PUBLIC

Yes I was, since I am using 9.12.1.

This is great stuff -- with !13593 backported, I don’t see any 
ModuleGraph-related stuff showing up in top spots of the heap profile! Thank 
you for pointing me towards this!

I’ll have to do some more digging to see if there is anything else concretely 
blameable now. But in theory, morally, abstractly, from the 10,000 feet view, 
would it be correct to say that there should be no memory usage difference 
between typechecking a large number of modules from scratch vs. loading the 
`.hi` files for those same modules? (Modulo, of course, the memory usage during 
any single module’s typechecking).

From: Matthew Pickering <matthewtpicker...@gmail.com>
Sent: Wednesday, April 2, 2025 6:03 PM
To: Erdi, Gergo <gergo.e...@sc.com>
Cc: GHC Devs <ghc-devs@haskell.org>; ÉRDI Gergő <ge...@erdi.hu>; Montelatici, 
Raphael Laurent <raphael.montelat...@sc.com>; Dijkstra, Atze 
<atze.dijks...@sc.com>
Subject: [External] Re: GHC memory usage when typechecking from source vs. 
loading ModIfaces

I think you are missing 
https://gitlab.haskell.org/ghc/ghc/-/merge_requests/13593<https://urldefense.com/v3/__https://gitlab.haskell.org/ghc/ghc/-/merge_requests/13593__;!!ASp95G87aa5DoyK5mB3l!736R3M2loLHwk60BLtBarIhVc0mTMNZ41vyzyjTmqQJ81DibLFqtrJNUeZLxM8YOIGmg8SbzoAYXhGK97EyBWDm9$>

On HEAD I get maximum residency of about 200M, NodeKey usage is constant.

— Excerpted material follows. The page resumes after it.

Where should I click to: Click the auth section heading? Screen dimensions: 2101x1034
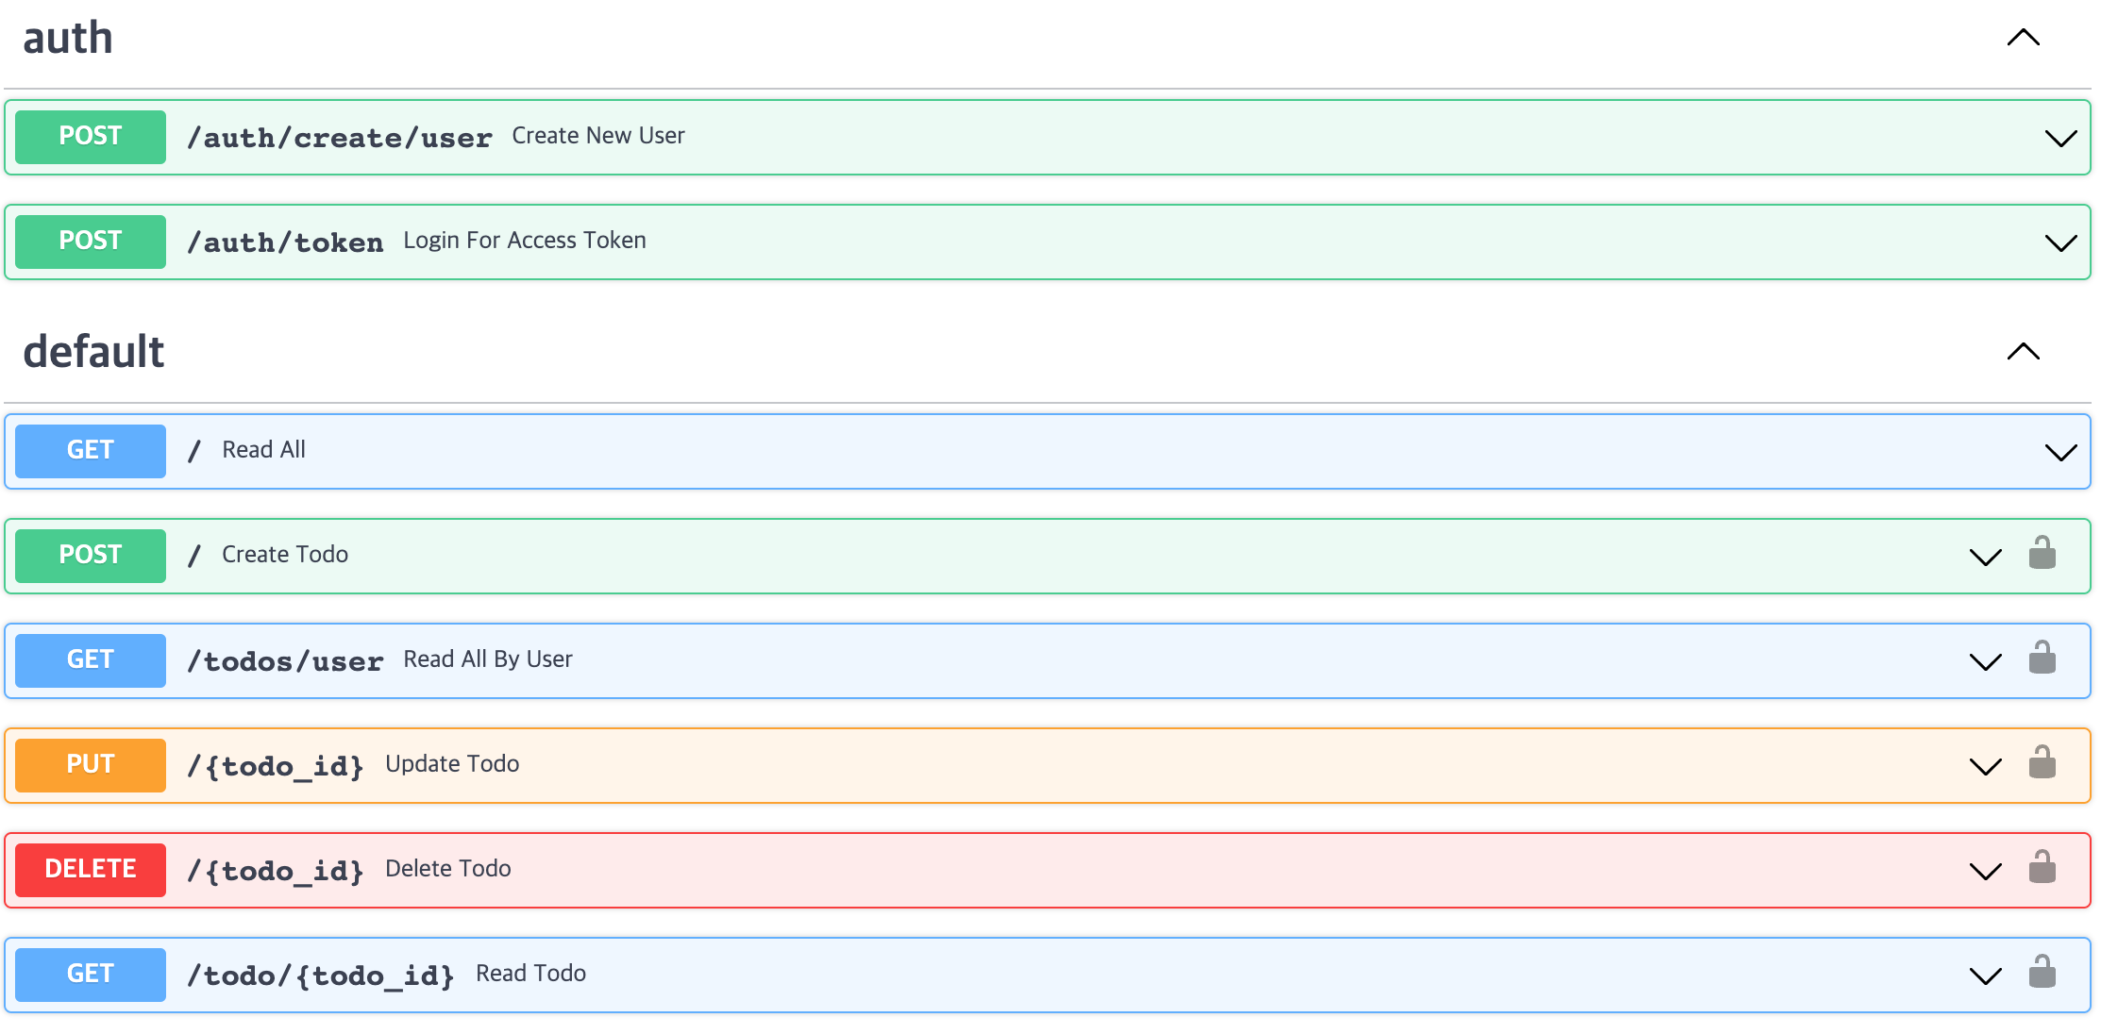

On 9.10.1, I get maximum residency of 400M, NodeKey usage looks quadratic.



On Wed, Apr 2, 2025 at 10:47 AM Erdi, Gergo 
<gergo.e...@sc.com<mailto:gergo.e...@sc.com>> wrote:

PUBLIC

zcat ../repro-hs.patch.gz |patch -p0

From: Matthew Pickering 
<matthewtpicker...@gmail.com<mailto:matthewtpicker...@gmail.com>>
Sent: Wednesday, April 2, 2025 5:39 PM
To: Erdi, Gergo <gergo.e...@sc.com<mailto:gergo.e...@sc.com>>
Cc: GHC Devs <ghc-devs@haskell.org<mailto:ghc-devs@haskell.org>>; ÉRDI Gergő 
<ge...@erdi.hu<mailto:ge...@erdi.hu>>; Montelatici, Raphael Laurent 
<raphael.montelat...@sc.com<mailto:raphael.montelat...@sc.com>>; Dijkstra, Atze 
<atze.dijks...@sc.com<mailto:atze.dijks...@sc.com>>
Subject: [External] Re: GHC memory usage when typechecking from source vs. 
loading ModIfaces


What command do I run to generate the files from this patch file? Perhaps a 
link to a git repo would be a suitable way to share the reproducer?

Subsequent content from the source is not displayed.